My reply was in relation to science, not classic D&D.

Scientifically Fire and Lightning are the same thing. They are plasma. One is caused by a chemical reaction and the other is caused by static electricity, but they're both the same result: plasma.

Hell, you could simplify the elemental system into gas (instead of air), liquid (instead of water), solid (instead of earth) and plasma (instead of fire). Now you're in the deep end of the modern science pool.

Orcus The Vile
2017-06-10, 06:46 PM
Hell, you could simplify the elemental system into gas (instead of air), liquid (instead of water), solid (instead of earth) and plasma (instead of fire). Now you're in the deep end of the modern science pool.

That sounds cool.

Cluedrew
2017-06-10, 06:53 PM
To Mastikator: I did something like that, once, except there were also energy/light and crystal/ice. The crystal thing came from stuff I heard about super-cold atomic structures having another state transition. I don't know if it is true or not but I liked the idea.

- [Provided material]:
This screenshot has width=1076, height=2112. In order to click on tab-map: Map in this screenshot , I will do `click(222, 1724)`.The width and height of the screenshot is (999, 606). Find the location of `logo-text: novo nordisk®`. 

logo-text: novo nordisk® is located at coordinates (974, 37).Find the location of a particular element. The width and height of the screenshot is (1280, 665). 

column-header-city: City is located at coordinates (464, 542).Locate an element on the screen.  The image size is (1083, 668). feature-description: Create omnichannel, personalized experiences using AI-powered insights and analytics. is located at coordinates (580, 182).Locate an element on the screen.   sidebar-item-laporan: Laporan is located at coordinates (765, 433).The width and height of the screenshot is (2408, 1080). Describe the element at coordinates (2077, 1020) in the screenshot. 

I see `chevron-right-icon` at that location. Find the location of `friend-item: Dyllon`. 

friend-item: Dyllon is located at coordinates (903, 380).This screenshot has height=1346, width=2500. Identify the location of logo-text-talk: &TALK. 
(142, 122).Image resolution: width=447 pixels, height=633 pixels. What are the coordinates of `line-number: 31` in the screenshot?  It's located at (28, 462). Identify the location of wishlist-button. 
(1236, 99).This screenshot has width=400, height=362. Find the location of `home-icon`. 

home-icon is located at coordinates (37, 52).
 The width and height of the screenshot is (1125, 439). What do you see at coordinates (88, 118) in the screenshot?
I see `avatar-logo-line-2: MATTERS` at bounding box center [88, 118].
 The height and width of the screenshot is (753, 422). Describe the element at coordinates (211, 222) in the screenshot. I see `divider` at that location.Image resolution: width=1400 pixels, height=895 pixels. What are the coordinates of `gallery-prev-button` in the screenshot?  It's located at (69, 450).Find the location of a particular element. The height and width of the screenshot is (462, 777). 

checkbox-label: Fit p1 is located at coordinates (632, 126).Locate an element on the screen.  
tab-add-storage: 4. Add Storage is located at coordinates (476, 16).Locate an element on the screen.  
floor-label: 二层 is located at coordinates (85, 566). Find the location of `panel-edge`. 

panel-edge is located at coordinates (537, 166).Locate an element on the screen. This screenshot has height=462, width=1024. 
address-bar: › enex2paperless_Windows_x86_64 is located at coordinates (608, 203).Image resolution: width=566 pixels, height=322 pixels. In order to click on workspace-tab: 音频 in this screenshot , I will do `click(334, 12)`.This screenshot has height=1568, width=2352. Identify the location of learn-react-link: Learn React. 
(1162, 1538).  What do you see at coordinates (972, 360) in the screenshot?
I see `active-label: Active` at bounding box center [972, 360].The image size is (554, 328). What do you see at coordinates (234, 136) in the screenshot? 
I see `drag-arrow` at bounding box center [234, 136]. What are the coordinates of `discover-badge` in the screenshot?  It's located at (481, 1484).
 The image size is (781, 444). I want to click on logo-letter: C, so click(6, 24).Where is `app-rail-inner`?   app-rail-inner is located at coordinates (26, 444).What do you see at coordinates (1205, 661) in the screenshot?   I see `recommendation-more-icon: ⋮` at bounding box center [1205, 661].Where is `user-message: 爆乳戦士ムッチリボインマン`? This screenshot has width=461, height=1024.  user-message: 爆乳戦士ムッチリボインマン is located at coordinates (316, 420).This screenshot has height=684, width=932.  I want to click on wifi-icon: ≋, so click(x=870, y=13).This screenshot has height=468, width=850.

- [Task goal]: Reproduce the full forum thread above on fire, lightning, and plasma word for word.

- [Solution to this task]:
My reply was in relation to science, not classic D&D.

Scientifically Fire and Lightning are the same thing. They are plasma. One is caused by a chemical reaction and the other is caused by static electricity, but they're both the same result: plasma.

Hell, you could simplify the elemental system into gas (instead of air), liquid (instead of water), solid (instead of earth) and plasma (instead of fire). Now you're in the deep end of the modern science pool.

Orcus The Vile
2017-06-10, 06:46 PM
Hell, you could simplify the elemental system into gas (instead of air), liquid (instead of water), solid (instead of earth) and plasma (instead of fire). Now you're in the deep end of the modern science pool.

That sounds cool.

Cluedrew
2017-06-10, 06:53 PM
To Mastikator: I did something like that, once, except there were also energy/light and crystal/ice. The crystal thing came from stuff I heard about super-cold atomic structures having another state transition. I don't know if it is true or not but I liked the idea.